Der erste Armutsbericht für den Landkreis Kassel setzt auf den Sozialatlanten des Landkreises der Jahre 2010 und 2012 auf. Selbert: „Wir haben uns jetzt auf die Armutsrisiken und Armutsindikatoren konzentriert“. Die Bandbreite der gesammelten Daten ist umfangreich – ebenso wie die Armutsrisiken. „Die Bandbreite reicht vom Anstieg prekärer Beschäftigungsverhältnisse insbesondere bei Frauen über die mangelnden Bildungschancen von Kindern in sogenannten bildungsfernen Familien bis hin zu den steigenden Pflegekosten, die eine wachsende Zahl von älteren Menschen nicht mehr bezahlen kann“, berichtet die Vizelandrätin, die auch Sozial- und Jugenddezernentin des Landkreises ist.

Nach Zahlen des Statistischen Landesamtes ist in Nordhessen jeder Sechste von Armut bedroht. Grundlage ist die Armutsdefinition der Europäischen Union. Danach gilt als arm, wer als Alleinstehender mit weniger als 60 Prozent des Durchschnittseinkommens des jeweiligen Landes auskommen muss. In Deutschland sind dies 869 Euro im Monat.

„Wenn man sich die Einkommensentwicklung anschaut, gelten bundesweite Trends auch für den Landkreis Kassel: Die Mittelschicht schrumpft und die Zahlen an beiden Enden des Einkommensspektrums steigen“, berichtet Wolfgang Engelmohr vom Fachbereich Soziales des Landkreises, der die materiellen Armutsaspekte im Bericht bearbeitet hat. Zwischen 2001 und 2007 (neuere Zahlen der Steuerverwaltung liegen noch nicht vor) hat sich die Zahl der Geringverdiener wie auch der besserverdienenden Menschen im Landkreis, deutlich erhöht. Engelmohr: „2001 waren es noch 22.700 Einwohner, die weniger als 15.000 Euro Einkommen hatten – 2007 waren dies rund 41.000 Einwohner“.

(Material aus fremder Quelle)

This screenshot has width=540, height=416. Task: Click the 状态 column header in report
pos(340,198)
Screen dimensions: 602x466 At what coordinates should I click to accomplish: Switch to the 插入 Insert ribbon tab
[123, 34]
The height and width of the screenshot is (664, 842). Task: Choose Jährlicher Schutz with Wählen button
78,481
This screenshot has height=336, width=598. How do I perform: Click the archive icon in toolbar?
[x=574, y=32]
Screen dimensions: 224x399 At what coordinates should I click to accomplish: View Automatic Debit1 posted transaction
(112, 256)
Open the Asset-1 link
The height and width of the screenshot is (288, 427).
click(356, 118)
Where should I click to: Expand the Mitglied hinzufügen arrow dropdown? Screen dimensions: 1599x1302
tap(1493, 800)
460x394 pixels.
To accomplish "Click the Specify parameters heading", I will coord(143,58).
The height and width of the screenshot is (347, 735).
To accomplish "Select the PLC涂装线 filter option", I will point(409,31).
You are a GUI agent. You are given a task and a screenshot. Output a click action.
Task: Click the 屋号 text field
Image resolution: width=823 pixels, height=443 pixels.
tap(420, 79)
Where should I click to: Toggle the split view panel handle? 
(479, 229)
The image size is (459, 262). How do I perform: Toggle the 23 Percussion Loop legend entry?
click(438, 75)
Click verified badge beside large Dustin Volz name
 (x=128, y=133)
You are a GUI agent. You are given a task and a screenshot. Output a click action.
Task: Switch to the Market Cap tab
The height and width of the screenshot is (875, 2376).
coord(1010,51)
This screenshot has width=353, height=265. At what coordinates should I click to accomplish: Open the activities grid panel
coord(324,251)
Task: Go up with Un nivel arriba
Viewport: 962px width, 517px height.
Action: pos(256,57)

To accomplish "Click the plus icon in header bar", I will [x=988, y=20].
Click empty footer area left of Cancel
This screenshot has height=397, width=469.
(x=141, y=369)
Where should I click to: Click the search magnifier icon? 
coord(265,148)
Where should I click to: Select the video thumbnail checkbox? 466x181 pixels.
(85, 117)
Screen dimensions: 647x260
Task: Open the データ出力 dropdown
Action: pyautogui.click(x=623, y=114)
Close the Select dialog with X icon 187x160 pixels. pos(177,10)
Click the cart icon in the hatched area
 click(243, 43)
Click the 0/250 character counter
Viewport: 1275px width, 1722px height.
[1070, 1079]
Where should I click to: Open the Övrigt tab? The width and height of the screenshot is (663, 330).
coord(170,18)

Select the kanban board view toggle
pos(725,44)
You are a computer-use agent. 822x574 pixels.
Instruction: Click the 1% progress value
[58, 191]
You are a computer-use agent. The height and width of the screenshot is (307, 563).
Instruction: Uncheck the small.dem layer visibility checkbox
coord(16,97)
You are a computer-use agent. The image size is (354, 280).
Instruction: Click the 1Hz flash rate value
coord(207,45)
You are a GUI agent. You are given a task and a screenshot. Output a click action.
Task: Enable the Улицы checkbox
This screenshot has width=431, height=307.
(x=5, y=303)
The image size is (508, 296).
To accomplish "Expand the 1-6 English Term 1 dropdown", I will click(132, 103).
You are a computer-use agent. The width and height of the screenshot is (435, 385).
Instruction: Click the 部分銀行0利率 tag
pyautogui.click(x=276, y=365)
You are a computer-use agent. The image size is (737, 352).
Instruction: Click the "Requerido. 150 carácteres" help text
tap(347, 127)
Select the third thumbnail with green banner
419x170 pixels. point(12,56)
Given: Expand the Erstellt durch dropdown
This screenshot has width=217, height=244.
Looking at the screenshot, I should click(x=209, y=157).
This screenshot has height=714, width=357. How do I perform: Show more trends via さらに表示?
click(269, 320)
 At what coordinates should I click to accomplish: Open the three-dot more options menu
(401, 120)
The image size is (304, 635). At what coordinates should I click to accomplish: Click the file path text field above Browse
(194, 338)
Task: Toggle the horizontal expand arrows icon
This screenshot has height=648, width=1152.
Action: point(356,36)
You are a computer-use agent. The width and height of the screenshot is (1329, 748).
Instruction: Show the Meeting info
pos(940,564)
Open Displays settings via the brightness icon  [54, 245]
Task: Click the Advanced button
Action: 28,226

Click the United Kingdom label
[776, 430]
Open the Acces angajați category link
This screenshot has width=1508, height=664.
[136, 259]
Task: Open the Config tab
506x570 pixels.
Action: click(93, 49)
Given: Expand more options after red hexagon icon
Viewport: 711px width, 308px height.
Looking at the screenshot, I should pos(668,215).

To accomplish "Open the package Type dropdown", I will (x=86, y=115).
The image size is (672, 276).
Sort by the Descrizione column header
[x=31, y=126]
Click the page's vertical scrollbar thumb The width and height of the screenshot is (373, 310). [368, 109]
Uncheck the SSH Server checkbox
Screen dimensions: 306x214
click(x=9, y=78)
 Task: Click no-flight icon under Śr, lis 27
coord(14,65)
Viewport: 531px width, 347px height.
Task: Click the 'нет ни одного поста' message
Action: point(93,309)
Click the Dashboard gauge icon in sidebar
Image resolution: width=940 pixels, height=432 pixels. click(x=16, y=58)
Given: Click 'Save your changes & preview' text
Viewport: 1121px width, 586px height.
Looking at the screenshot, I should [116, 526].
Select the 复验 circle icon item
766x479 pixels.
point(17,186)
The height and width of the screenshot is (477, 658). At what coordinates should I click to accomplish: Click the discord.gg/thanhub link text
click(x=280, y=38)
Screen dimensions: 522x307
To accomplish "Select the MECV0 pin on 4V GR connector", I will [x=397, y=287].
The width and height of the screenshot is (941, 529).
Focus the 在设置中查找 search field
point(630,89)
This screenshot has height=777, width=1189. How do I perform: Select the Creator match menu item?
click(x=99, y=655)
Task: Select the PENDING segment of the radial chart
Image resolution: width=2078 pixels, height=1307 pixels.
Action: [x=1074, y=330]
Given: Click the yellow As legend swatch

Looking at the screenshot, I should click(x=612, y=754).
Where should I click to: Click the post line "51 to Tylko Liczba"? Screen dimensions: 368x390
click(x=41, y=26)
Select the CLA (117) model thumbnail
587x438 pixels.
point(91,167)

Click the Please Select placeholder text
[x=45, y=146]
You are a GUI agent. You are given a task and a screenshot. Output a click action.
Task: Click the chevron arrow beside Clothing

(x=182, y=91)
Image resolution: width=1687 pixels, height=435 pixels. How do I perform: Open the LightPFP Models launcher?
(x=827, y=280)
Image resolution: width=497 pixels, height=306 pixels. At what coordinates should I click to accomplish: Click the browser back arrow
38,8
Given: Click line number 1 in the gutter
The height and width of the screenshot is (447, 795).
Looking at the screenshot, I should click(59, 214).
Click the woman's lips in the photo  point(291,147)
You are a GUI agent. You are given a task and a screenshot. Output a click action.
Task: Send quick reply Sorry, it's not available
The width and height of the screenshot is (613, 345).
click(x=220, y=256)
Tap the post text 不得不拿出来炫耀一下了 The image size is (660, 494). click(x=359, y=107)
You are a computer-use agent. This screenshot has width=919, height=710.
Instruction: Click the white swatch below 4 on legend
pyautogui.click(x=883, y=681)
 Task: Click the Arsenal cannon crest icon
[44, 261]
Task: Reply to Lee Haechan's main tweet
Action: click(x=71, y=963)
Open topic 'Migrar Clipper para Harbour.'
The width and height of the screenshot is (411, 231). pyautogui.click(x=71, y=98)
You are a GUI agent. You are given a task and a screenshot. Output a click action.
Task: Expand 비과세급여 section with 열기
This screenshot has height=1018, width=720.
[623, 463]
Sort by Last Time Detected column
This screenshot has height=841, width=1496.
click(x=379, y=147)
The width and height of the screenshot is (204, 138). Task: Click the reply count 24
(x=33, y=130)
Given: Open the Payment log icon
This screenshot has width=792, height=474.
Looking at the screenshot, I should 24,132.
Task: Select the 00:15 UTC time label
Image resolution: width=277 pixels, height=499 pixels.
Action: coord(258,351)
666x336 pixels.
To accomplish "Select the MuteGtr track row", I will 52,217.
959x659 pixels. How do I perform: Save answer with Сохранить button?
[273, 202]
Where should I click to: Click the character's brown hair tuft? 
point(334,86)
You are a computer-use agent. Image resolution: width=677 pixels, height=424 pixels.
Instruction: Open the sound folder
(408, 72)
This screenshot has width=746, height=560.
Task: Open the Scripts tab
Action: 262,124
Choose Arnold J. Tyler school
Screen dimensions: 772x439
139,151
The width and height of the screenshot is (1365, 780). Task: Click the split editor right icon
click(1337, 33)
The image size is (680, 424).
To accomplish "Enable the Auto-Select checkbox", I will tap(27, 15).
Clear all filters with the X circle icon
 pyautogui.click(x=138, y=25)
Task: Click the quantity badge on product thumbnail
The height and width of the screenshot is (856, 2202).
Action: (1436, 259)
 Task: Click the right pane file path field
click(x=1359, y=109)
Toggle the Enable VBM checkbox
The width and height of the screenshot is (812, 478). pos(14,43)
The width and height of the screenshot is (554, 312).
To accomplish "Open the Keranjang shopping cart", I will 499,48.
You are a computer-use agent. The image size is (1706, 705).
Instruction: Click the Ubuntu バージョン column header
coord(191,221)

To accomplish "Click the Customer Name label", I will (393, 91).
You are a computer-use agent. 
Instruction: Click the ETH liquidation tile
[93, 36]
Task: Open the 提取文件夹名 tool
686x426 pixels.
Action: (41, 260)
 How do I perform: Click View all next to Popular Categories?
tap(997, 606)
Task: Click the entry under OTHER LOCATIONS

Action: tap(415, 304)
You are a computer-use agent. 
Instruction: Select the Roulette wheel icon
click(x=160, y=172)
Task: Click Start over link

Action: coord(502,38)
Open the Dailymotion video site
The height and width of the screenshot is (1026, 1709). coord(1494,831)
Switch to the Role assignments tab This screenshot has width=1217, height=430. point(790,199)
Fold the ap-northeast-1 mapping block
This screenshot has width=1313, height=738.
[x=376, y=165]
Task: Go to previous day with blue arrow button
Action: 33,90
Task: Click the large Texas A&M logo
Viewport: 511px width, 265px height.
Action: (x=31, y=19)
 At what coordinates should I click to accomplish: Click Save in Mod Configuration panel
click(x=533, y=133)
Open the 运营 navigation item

Im gleichen Zeitraum stieg die Zahl der Landkreiseinwohner mit mehr als 50.000 Euro steuerpflichtigem Einkommen von knapp 15.000 auf über 17.500. Noch klarer wird die Einkommensentwicklung, wenn man die Verteilung des Gesamteinkommens betrachtet. 15,8 Prozent der Steuerpflichtigen im Landkreis Kassel verfügen über 47 Prozent des im Landkreis verfügbaren steuerpflichtigen Gesamteinkommens. „Es gibt keinen Hinweis, dass sich an dieser Entwicklung in den letzten fünf Jahren etwas entscheidendes geändert hat“, betont Vizelandrätin Selbert.

Auch die Entwicklung bei den Beziehern von Hartz-IV-Leistungen führt nicht zur Entwarnung. „Auf der einen Seite sinkt die Zahl derer, die Leistungen nach dem Sozialgesetzbuch II beziehen – auf der anderen Seite steigt die Zahl derjenigen, die Transferleistungen wie zum Beispiel die Grundsicherung beziehen“, rechnet Engelmohr vor. 2009 gab es 9.217 Bezieher von Leistungen nach dem Sozialgesetzbuch II im Kreis – 2012 waren es nur noch 7.895. Im selben Zeitraum stieg die Zahl der Bezieher von Grundsicherungsleistungen von 1.486 auf 1.721. Aktuell sei wieder mit einem leichten Anstieg der Hartz-IV-Bezieher zu rechnen, gleiches gilt im Bereich der Grundsicherung.

„Auf den knapp 60 Seiten des Armutsberichts haben wir die Auswirkungen von Armut auf Kinder und Familien, auf ältere Menschen und auf die gesundheitliche Entwicklung beschrieben, um somit ein möglichst umfassendes Bild aller relevanten Bereiche zu geben“, bilanziert Vizelandrätin Selbert. Ergänzt werden die Daten mit Erfahrungsberichten von Betroffenen, die anonymisiert ihre Situation darstellen. Selbert: „Unser Ziel ist es, mit diesem Bericht deutlich zu machen, welche strukturellen Armutsrisiken es gibt und damit Armut nicht als Einzelschicksal zu betrachten“.
Nur wenn die strukturellen Bedingungen geändert werden, bestehe auch eine Chance Armutsrisiken vorzubeugen.

Der Armutsbericht steht auf der Internetseite des Landkreises Kassel www.landkreiskassel.de zum Download zur Verfügung.